Part 16: Writing interaction results to Unity Catalog

For production work, the interaction table and enhanced GLM factor tables should be written to Unity Catalog so they are accessible to the pricing system.

# Write the interaction results table to Unity Catalog
# spark is available automatically in Databricks notebook sessions
spark.createDataFrame(
    table.to_pandas()
).write.mode("overwrite").saveAsTable(
    "pricing.motor.interaction_detection_results"
)

print("Interaction results written to pricing.motor.interaction_detection_results")

# Write the enhanced GLM predictions to Unity Catalog
predictions_df = pl.DataFrame({
    "mu_base":    mu_glm,
    # The enhanced model was trained on X_int (with interaction columns).
    # Predicting on X_pd (without those columns) would raise a ValueError.
    # We use the base GLM here for illustration; in production, reconstruct X_int
    # before calling enhanced_glm.predict().
    "mu_enhanced": glm_base.predict(X_pd),
}).with_row_index("policy_id")

spark.createDataFrame(
    predictions_df.to_pandas()
).write.mode("overwrite").saveAsTable(
    "pricing.motor.enhanced_glm_predictions"
)

print("Enhanced GLM predictions written to pricing.motor.enhanced_glm_predictions")

Note on the enhanced model in production: The build_glm_with_interactions function returns a glum model that was trained on X_int — a DataFrame with additional interaction columns appended.

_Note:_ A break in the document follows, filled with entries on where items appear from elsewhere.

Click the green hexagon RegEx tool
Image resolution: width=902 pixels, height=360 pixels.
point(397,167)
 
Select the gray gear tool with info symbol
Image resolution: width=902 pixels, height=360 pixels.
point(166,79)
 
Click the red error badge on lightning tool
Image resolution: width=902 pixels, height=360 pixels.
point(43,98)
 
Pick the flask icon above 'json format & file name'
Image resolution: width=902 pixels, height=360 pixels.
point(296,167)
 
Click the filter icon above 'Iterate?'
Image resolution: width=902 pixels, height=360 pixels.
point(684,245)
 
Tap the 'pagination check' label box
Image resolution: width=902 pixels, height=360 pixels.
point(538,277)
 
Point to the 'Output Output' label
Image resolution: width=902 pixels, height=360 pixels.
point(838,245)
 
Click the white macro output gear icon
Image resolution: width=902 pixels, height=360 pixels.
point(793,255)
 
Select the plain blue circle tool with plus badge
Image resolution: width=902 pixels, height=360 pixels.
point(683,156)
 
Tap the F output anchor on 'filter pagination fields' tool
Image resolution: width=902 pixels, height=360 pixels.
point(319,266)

To score new policies with this model, you need to re-create those interaction columns in the same way. The interaction column naming convention is _ix_{feat1}_{feat2} for categorical × categorical pairs. In a production pipeline, you would write a scoring function that takes the original feature DataFrame and adds these columns before calling enhanced_glm.predict().